## TASK BRIEF
Write out the lines below exactly, beginning at the one with "Where should I click to: Select" and stopping after the one with "Given: Click the"; the pictures are not copied.

## GIVEN INFORMATION
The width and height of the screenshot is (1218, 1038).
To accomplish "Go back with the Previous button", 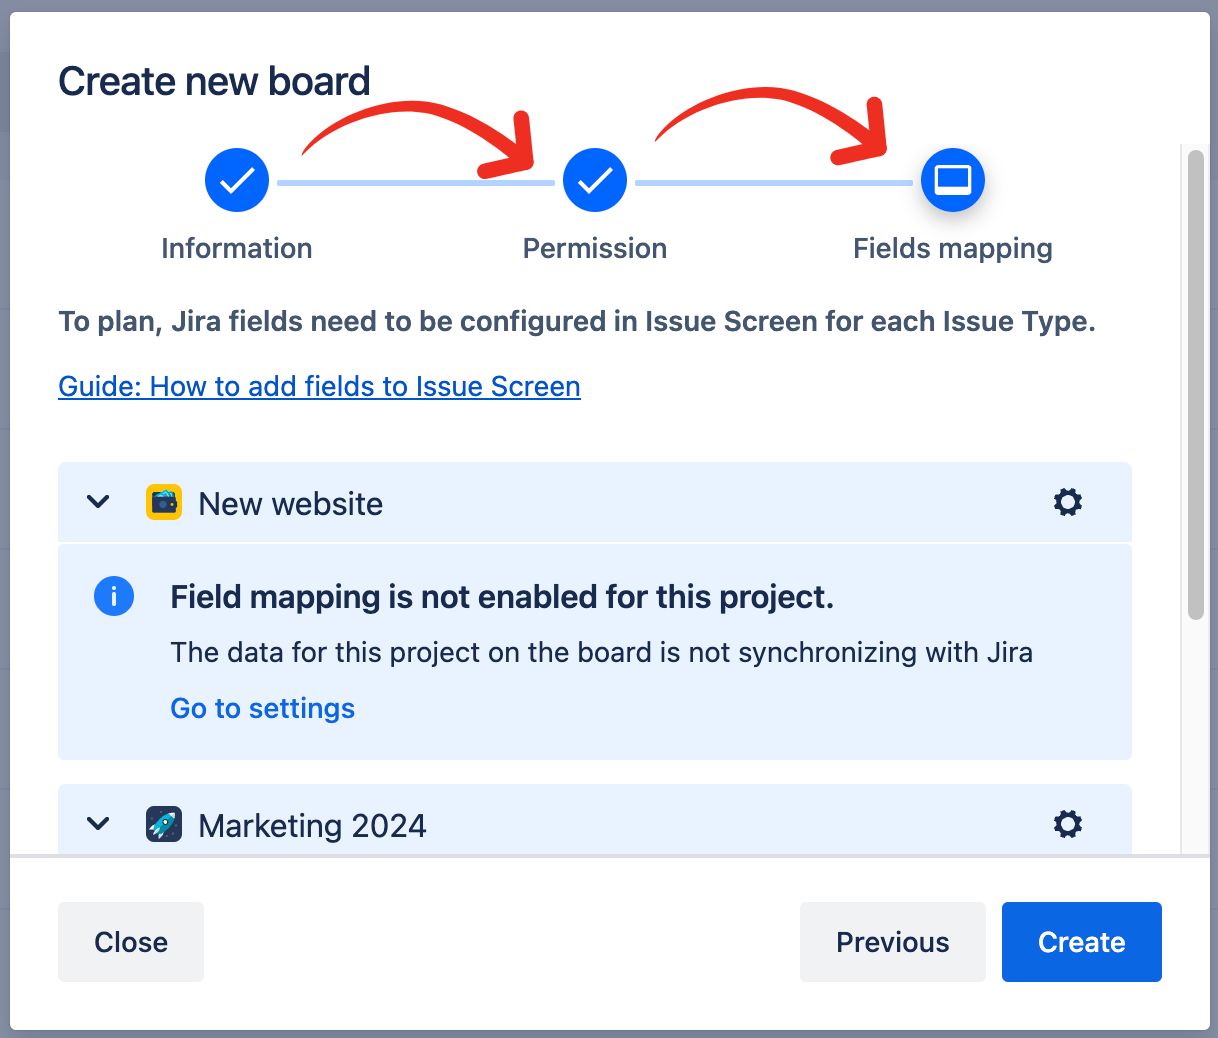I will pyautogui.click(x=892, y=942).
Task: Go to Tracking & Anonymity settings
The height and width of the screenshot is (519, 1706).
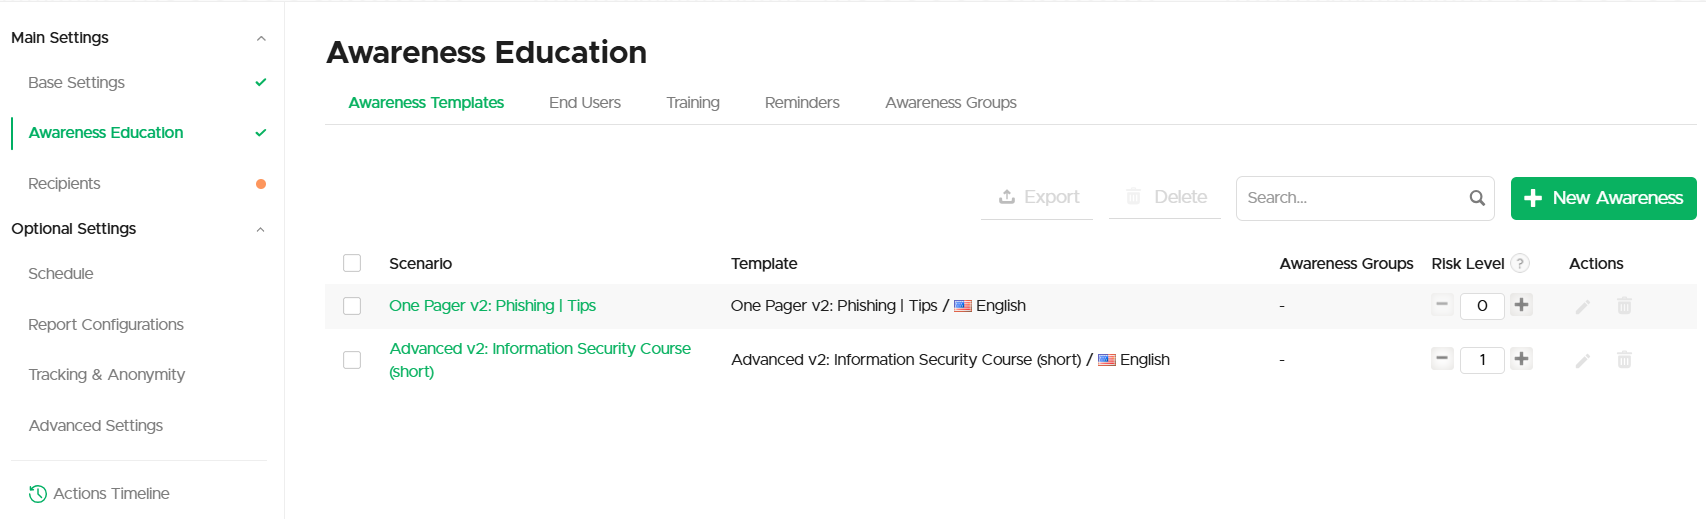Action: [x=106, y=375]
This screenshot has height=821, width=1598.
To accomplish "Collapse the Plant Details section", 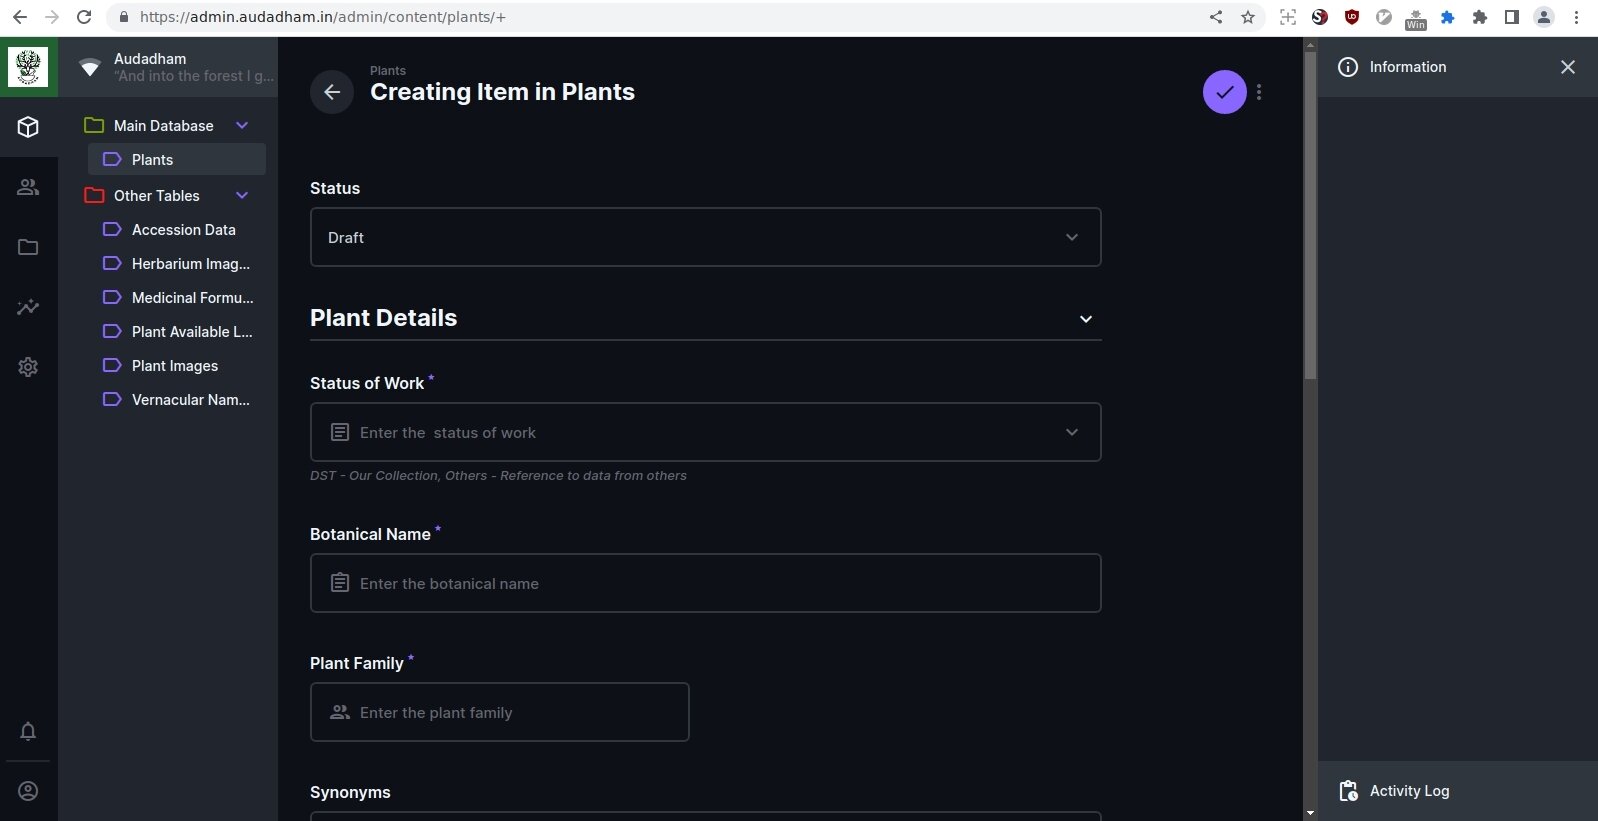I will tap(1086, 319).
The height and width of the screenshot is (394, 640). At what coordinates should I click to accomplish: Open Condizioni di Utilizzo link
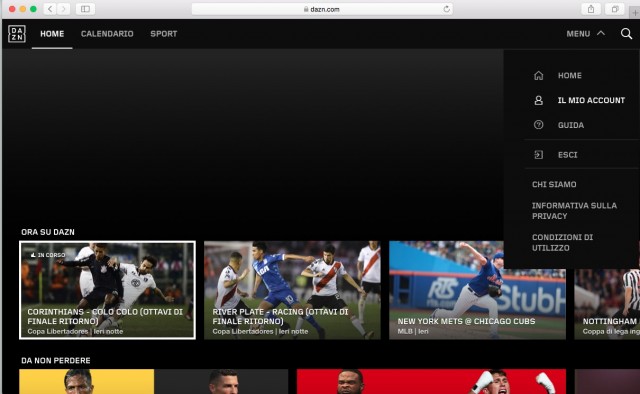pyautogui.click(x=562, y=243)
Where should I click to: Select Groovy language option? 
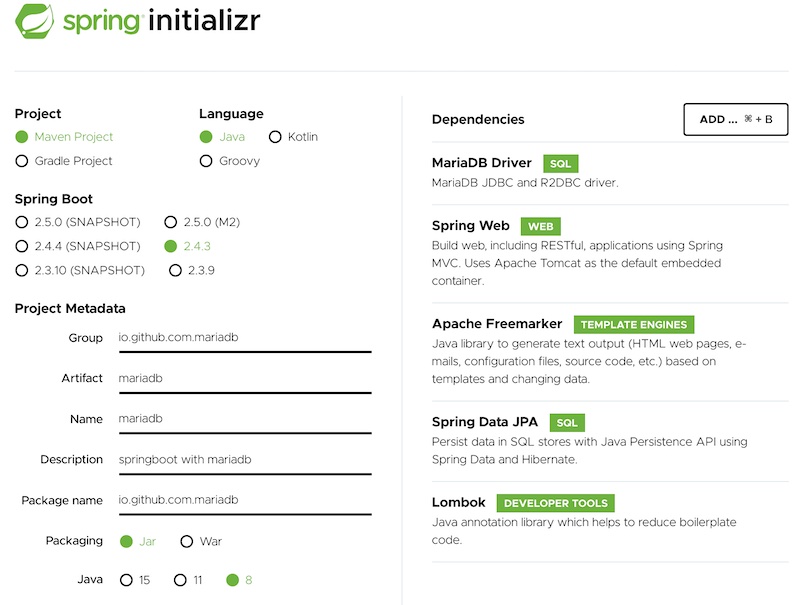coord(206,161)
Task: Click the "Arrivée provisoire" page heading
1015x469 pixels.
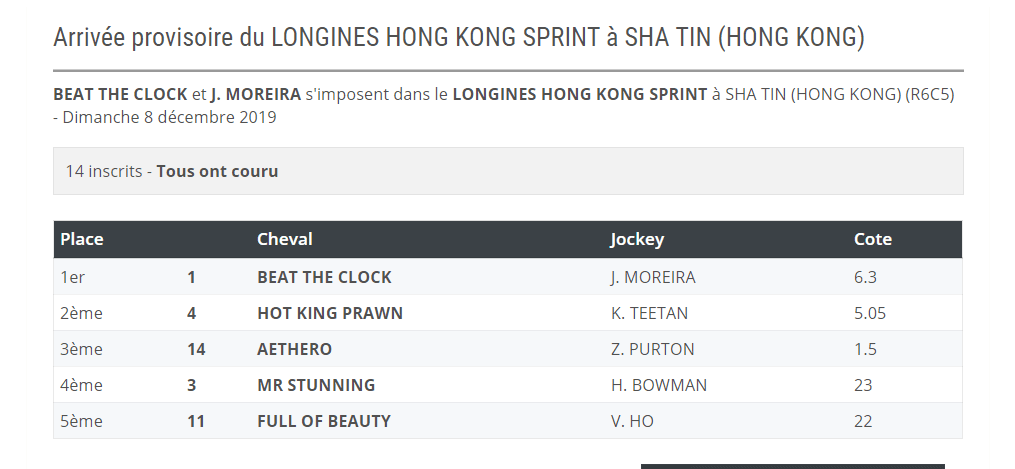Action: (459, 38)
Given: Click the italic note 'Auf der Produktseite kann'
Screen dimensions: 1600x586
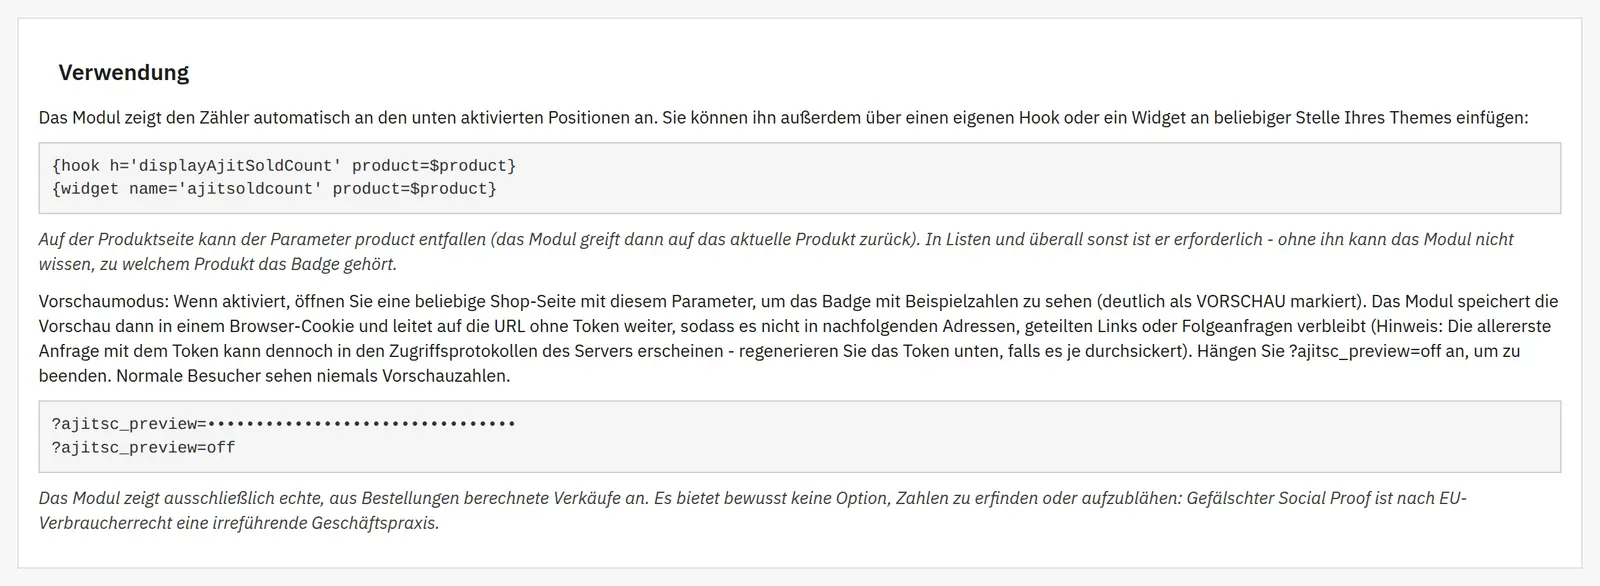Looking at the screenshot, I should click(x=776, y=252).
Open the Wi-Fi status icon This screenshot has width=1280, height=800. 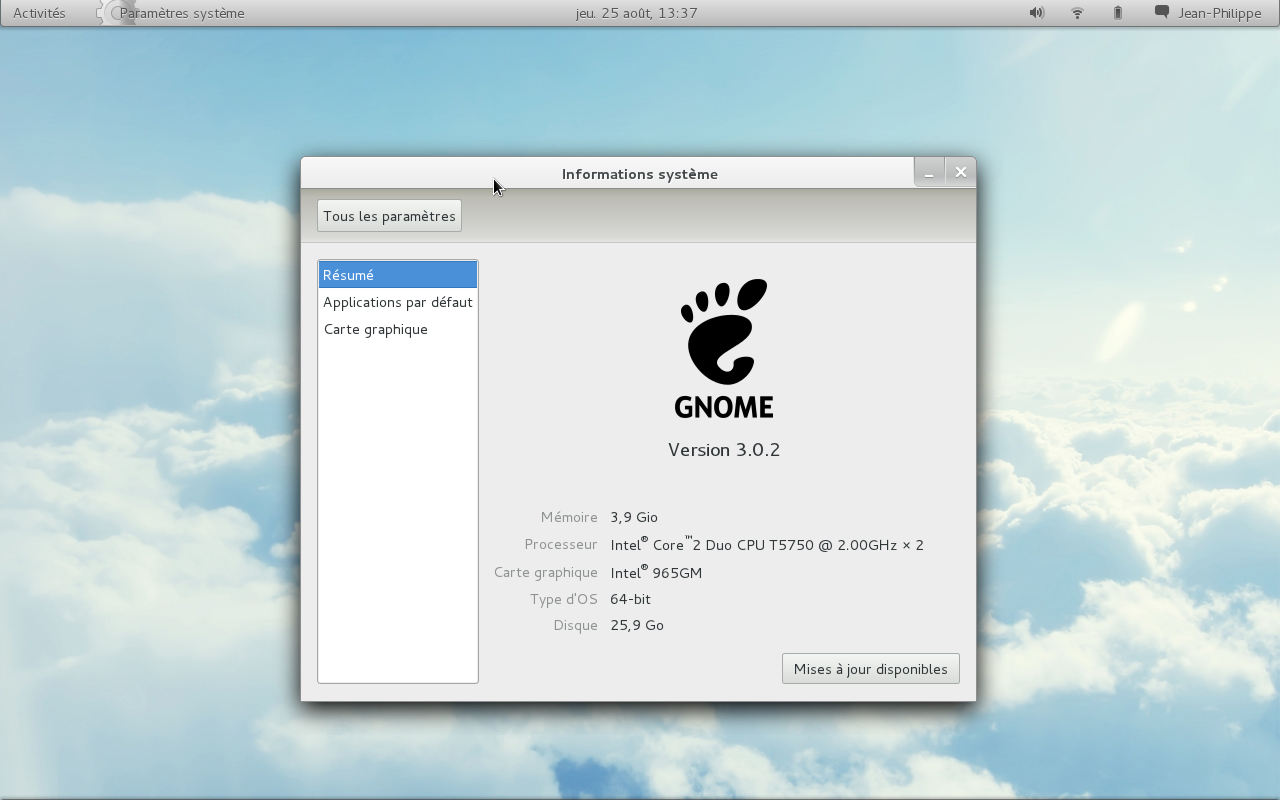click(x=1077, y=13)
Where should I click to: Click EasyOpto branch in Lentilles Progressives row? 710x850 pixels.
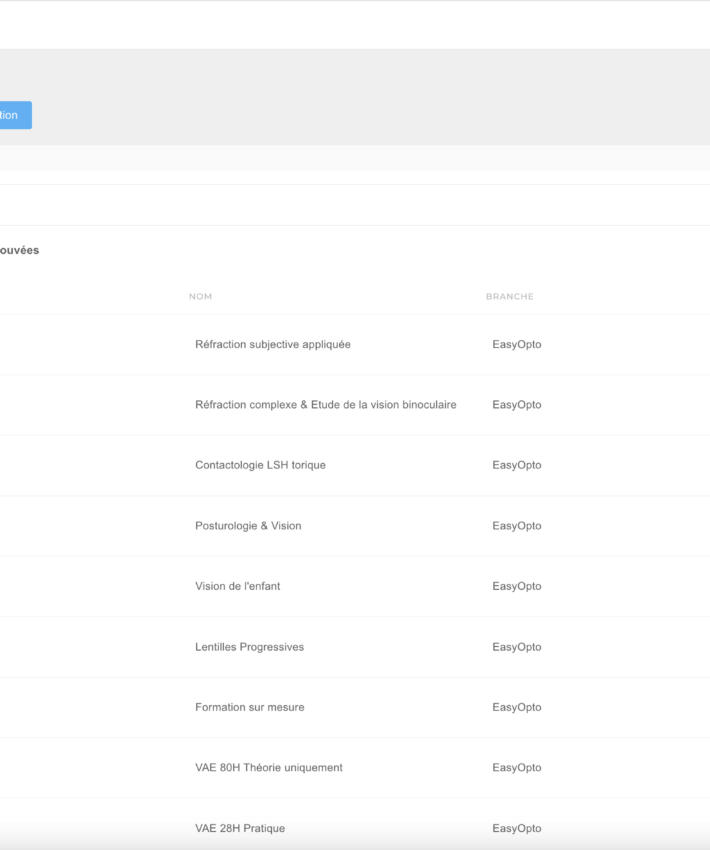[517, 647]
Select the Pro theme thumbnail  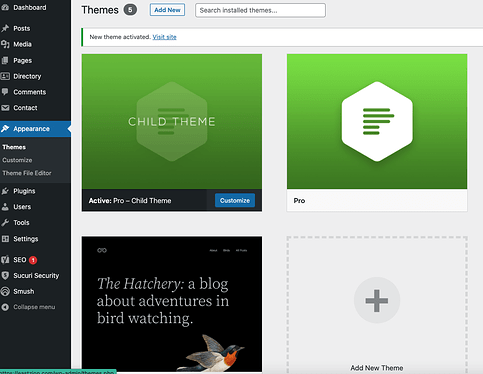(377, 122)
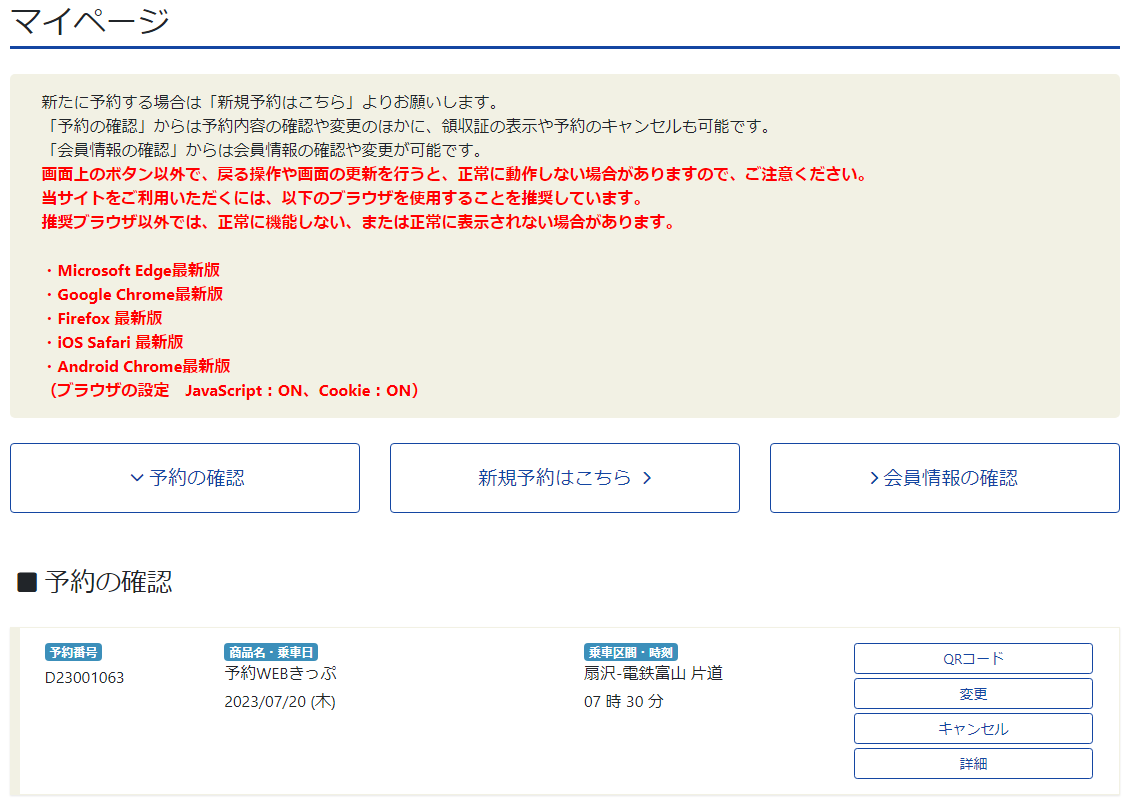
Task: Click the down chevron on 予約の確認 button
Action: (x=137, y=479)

## RESULT BELOW
Where should I click to: Select Groovy language option? 
coord(206,161)
Task: Click the "Arrivée provisoire" page heading
1015x469 pixels.
Action: (459, 38)
Given: Click the italic note 'Auf der Produktseite kann'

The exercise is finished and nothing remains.